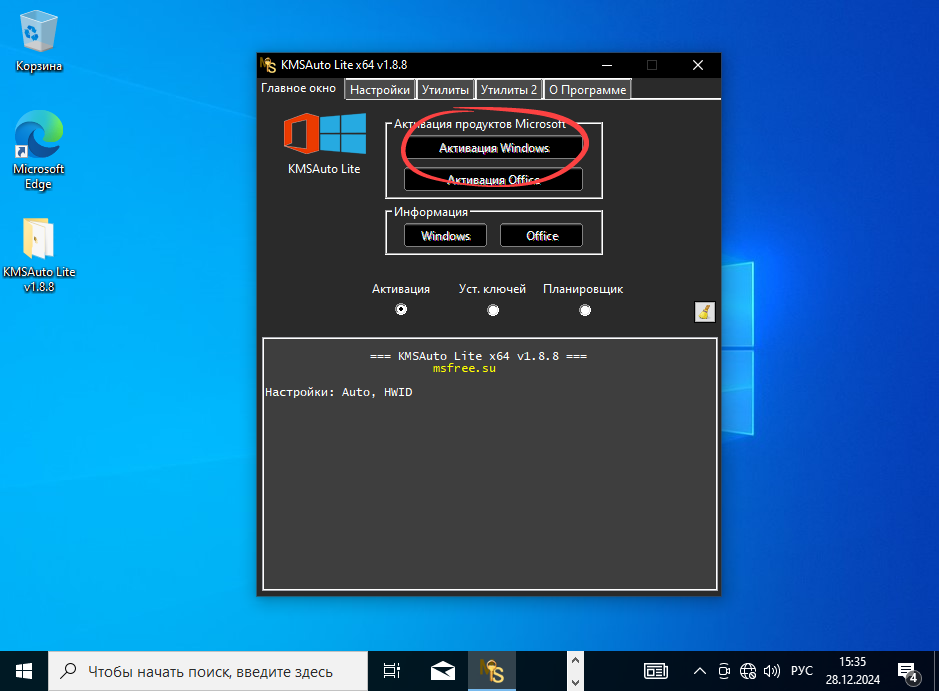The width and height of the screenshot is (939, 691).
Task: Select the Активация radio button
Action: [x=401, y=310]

--- --- ---

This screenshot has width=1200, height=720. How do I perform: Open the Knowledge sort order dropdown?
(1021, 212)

--- --- ---

- **EXERCISE DETAILS**: Print the material from the line containing "The width and" through the line containing "Action: [x=401, y=310]", including both of those lines, and leave out the picture.

- **FINAL RESULT**:
The width and height of the screenshot is (939, 691).
Task: Select the Активация radio button
Action: [x=401, y=310]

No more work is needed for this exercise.